Fico em silêncio por alguns segundos, enquanto tudo dentro de mim luta, um lado quer se entregar, mas o outro sabe que não vale a pena.
- Abel, serei bem sincera com você. Me. Esqueça. Não vai rolar mais nada entre a gente. Nada. Acabou. - Escuto sua respiração tremula, e meu coração doi.
- Não consigo. Eu tentei Kate, mas sempre tem alguma coisa que me faz querer estar ao seu lado. Seu jeito verdadeiro de ser, suas paixões... Simplesmente não consigo esquecer.
- Do que você está falando? - Meus olhos se enchem de lágrimas. - Por que faz isso?! Por que se diverte tanto ao brincar com meus sentimentos?
- Kate... agora estou sente verdadeiro. Sinto sua falta.
Ele não responde minhas perguntas, o que me leva a acreditar que sua traições existiram. Isso me machuca.
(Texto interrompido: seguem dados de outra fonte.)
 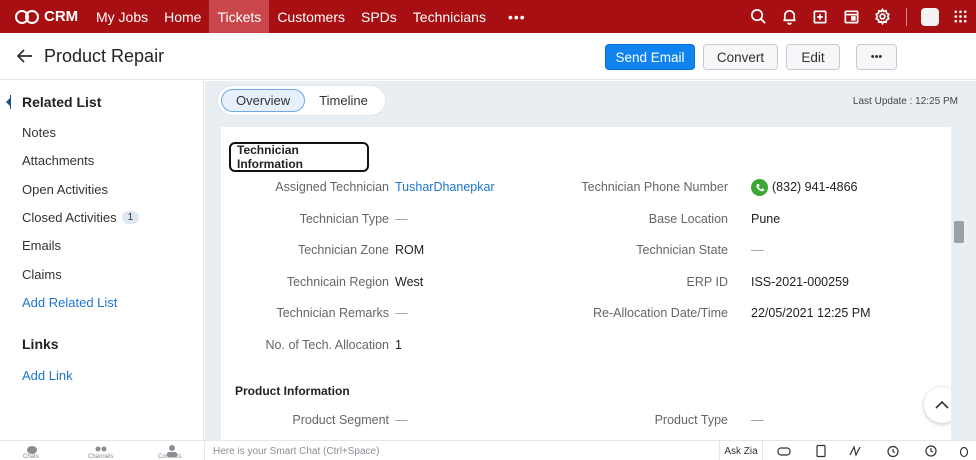 What do you see at coordinates (70, 218) in the screenshot?
I see `sidebar-item-label: Closed Activities` at bounding box center [70, 218].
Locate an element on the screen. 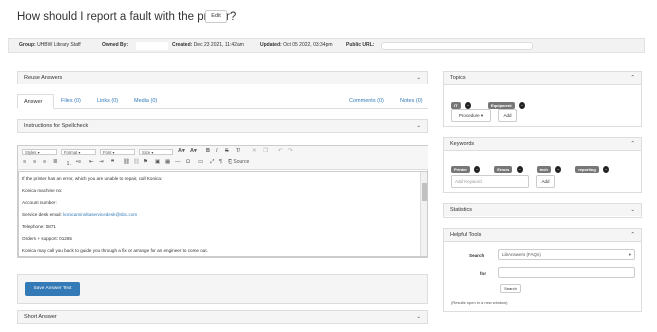 The image size is (657, 332). spellcheck-panel: Instructions for Spellcheck ⌄ is located at coordinates (222, 126).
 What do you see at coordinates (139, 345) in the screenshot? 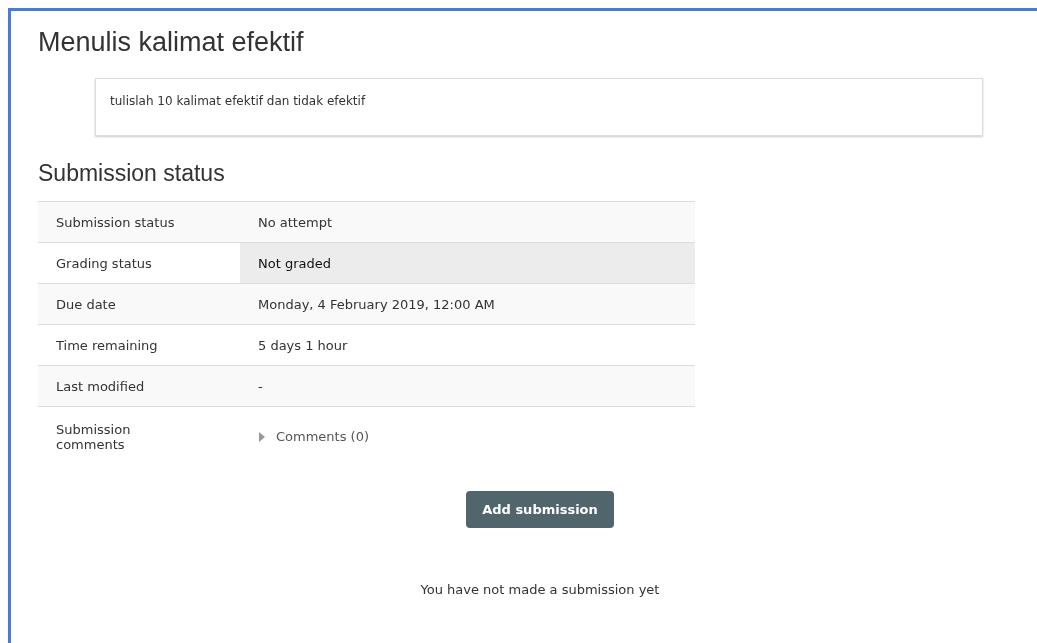
I see `row-label: Time remaining` at bounding box center [139, 345].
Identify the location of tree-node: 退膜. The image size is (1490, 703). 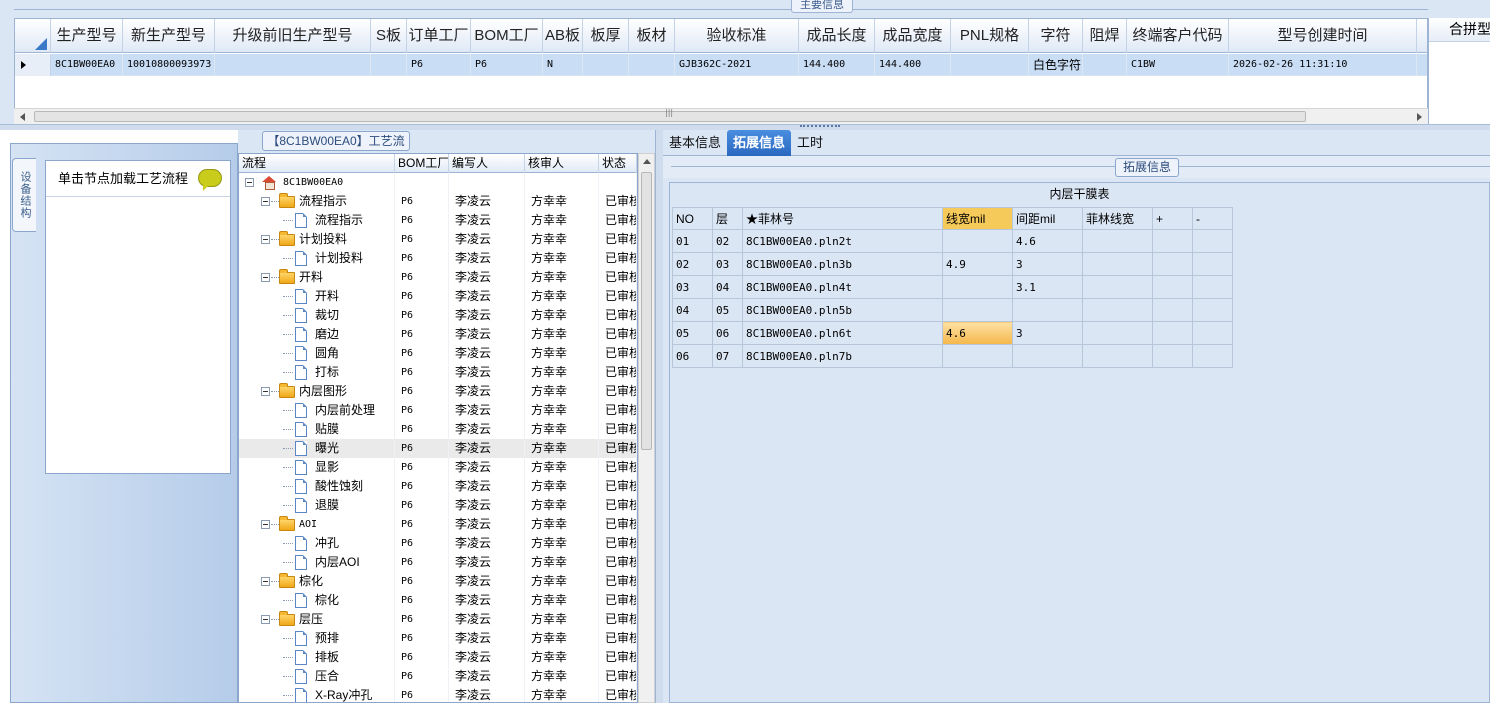
(317, 506).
- Não posso. Acabou. - Desligo o celular antes que possa ouvir uma resposta.
Deito em minha cama e choro. Vários choros, e então durmo.

                                                                        ***

   Hoje é o dia que marquei uma reunião com Paul e a banda. Estou nervosa em ter que cantar de novo, em ter que ver meu pai, mas sei que essa é a única solução para ocupar minha mente e esquecer Abel. Já não falo com ele faz dois dias. Acho que de fato se cansou e desistiu de mim. É sempre melhor assim.
Estou em frente ao hotel onde Paul está hospedado. Quando passo pela porta giratória da recepção, o recepcionista me reconhece e me guia direto ao auditório. O palco agora está cheio de instrumentos, avisto uma garota de cabelo vermelho na bateria, um cara alto no baixo, outro garoto rechonchudo no teclado e então eu paraliso. Abel está na guitarra. Mas ele está diferente, seu cabelo está azul.
- O que você está fazendo aqui?! - Subo as pressas no palco. Não avisto Paul.
- Tá me zuando? - Ele parece está confuso.
- Não! Você que só pode estar de brincadeira! Tá me seguindo? - Fico de frente a ele, e gesticulo com os braços.
- Do que você tá falando garota?
- Garota?! Isso é sério?! Eu pensei ter sido bem clara da última vez!
- Kate! - Escuto a voz do Paul. Ele está subindo o palco com os braços abertos como se esperasse um abraço. Permaneço encarando Abel. - O que está acontecendo aqui? - Paul para na metade do caminho quando percebe minha cara furiosa.
- Senhor, desculpe-me mas essa garota chegou gritando, eu não tô entendendo. - Diz Abel, evitando manter contato com meu olhar.
 Bufo.
- Não se faça de idiota. Você me conhece.
- Acho que não. - Diz, utilizando um tom de zombaria.
- Abel! Você está louco? - Sinto tanta raiva, que a qualquer momento posso entrar em ebulição.
- Abel? Mas o nome dele é Theo. - Escuto Paul dizer atrás de mim.
Theo? Fico paralisada.
- Isso! Meu nome é Theo. Mas da onde você conhece o Abel? Ele é o meu irmão.